As of the 2020 census, Hammon had a population of 479. The median age was 35.7 years. 29.6% of residents were under the age of 18 and 16.9% of residents were 65 years of age or older. For every 100 females there were 91.6 males, and for every 100 females age 18 and over there were 97.1 males age 18 and over.

0.0% of residents lived in urban areas, while 100.0% lived in rural areas.

There were 157 households in Hammon, of which 36.9% had children under the age of 18 living in them. Of all households, 54.1% were married-couple households, 17.8% were households with a male householder and no spouse or partner present, and 26.1% were households with a female householder and no spouse or partner present. About 21.0% of all households were made up of individuals and 7.7% had someone living alone who was 65 years of age or older.

There were 194 housing units, of which 19.1% were vacant. The homeowner vacancy rate was 9.8% and the rental vacancy rate was 13.6%.

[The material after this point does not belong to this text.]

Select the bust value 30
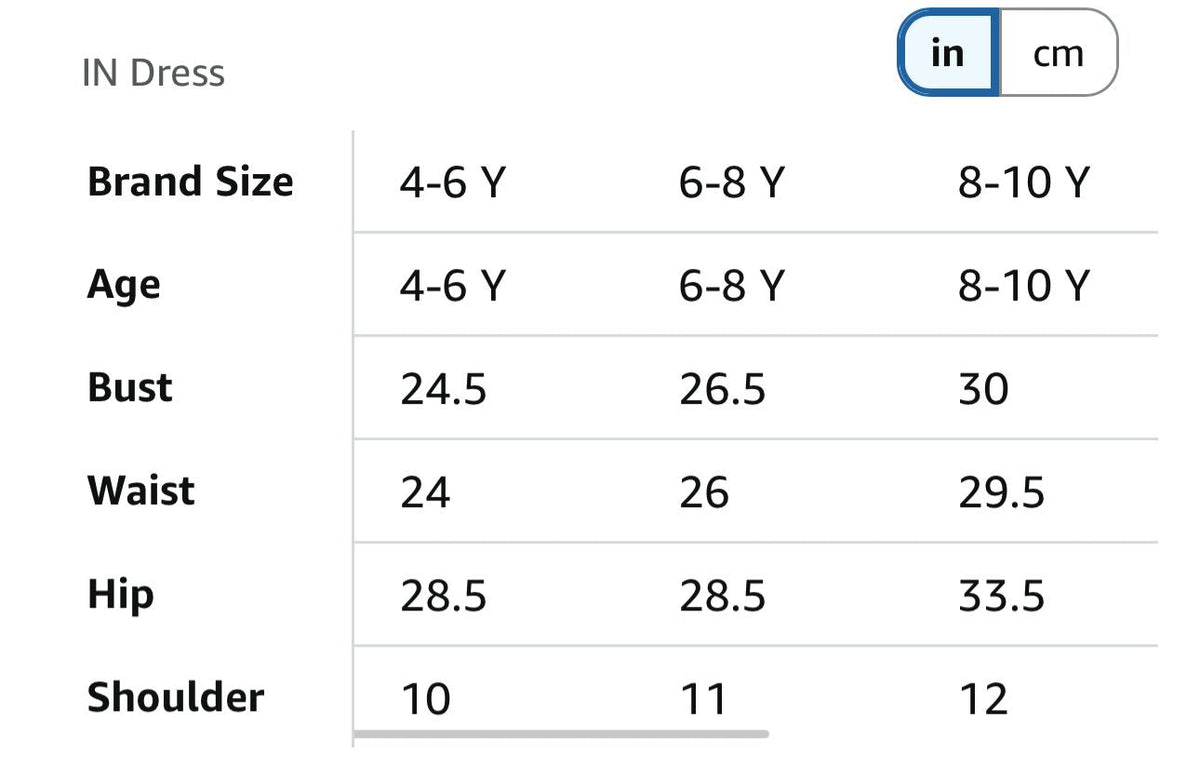Viewport: 1200px width, 780px height. coord(984,389)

Racial composition as of the 2020 census
| Race | Number | Percent |
|---|---|---|
| White | 290 | 60.5% |
| Black or African American | 1 | 0.2% |
| American Indian and Alaska Native | 92 | 19.2% |
| Asian | 0 | 0.0% |
| Native Hawaiian and Other Pacific Islander | 0 | 0.0% |
| Some other race | 14 | 2.9% |
| Two or more races | 82 | 17.1% |
| Hispanic or Latino (of any race) | 59 | 12.3% |

===2000 census===

As of the census of 2000, there were 469 people, 169 households, and 114 families residing in the town. The population density was 637.0 PD/sqmi. There were 203 housing units at an average density of 275.7 /sqmi. The racial makeup of the town was 60.77% White, 0.64% African American, 34.54% Native American, 0.21% Asian, 1.71% from other races, and 2.13% from two or more races. Hispanic or Latino of any race were 5.76% of the population.

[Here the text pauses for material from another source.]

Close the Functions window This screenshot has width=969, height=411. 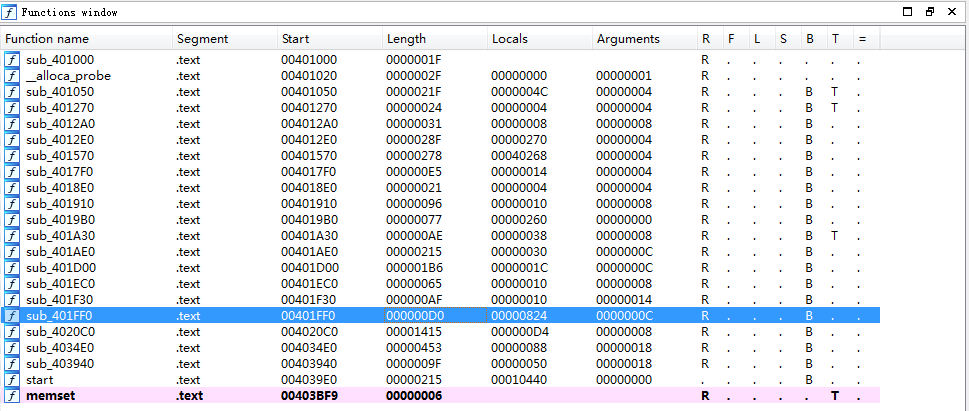[954, 12]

There were 169 households, out of which 33.7% had children under the age of 18 living with them, 47.3% were married couples living together, 16.6% had a female householder with no husband present, and 32.0% were non-families. 29.0% of all households were made up of individuals, and 13.6% had someone living alone who was 65 years of age or older. The average household size was 2.78 and the average family size was 3.49.

In the town, the population was spread out, with 29.9% under the age of 18, 10.0% from 18 to 24, 28.6% from 25 to 44, 21.3% from 45 to 64, and 10.2% who were 65 years of age or older. The median age was 34 years. For every 100 females, there were 108.4 males. For every 100 females age 18 and over, there were 101.8 males.

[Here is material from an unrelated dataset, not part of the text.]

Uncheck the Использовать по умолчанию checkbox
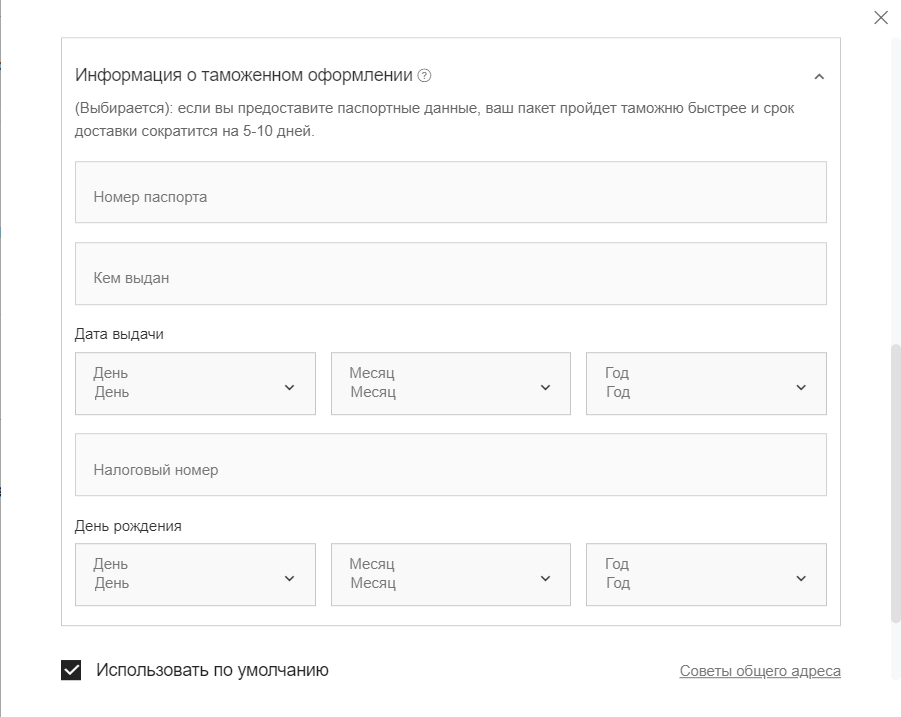Viewport: 901px width, 717px height. coord(71,670)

The median income for a household in the town was $22,604, and the median income for a family was $28,036. Males had a median income of $22,250 versus $20,500 for females. The per capita income for the town was $10,184. About 31.5% of families and 34.8% of the population were below the poverty line, including 44.8% of those under age 18 and 19.5% of those age 65 or over.
==Education==
- The school district is Hammon Public Schools
- Hammon Public School is a member of the Western Technology Center District. WTC provides the opportunity for adults and high school students to get occupationally-specific training. As a member of the WTC district, high school juniors and seniors living in the Hammon School District have the opportunity to attend classes at the WTC campus in Burns Flat. High school students who are residents of the WTC District can enroll in WTC full-time training on a tuition-free basis. Adult students are allowed to attend classes on a tuition basis. Tuition for adult students is $2.00 per training hour. Adult students can apply for financial assistance to attend WTC.

==Historic Locations==

Three NRHP listings are in or around Hammon:
- Dorroh-Trent House
- Allee Site, a Plains Village period (A.D. 1000 to 1500) archeological location.
- Lamb-Miller Site, also a Plains Village archeological location.

==Notable people==
- Joe Stanka, Major League Baseball pitcher, was born in Hammon.
- Bess Stinson, Arizona state legislator and businesswoman, was born in Hammon, in Roger Mills County.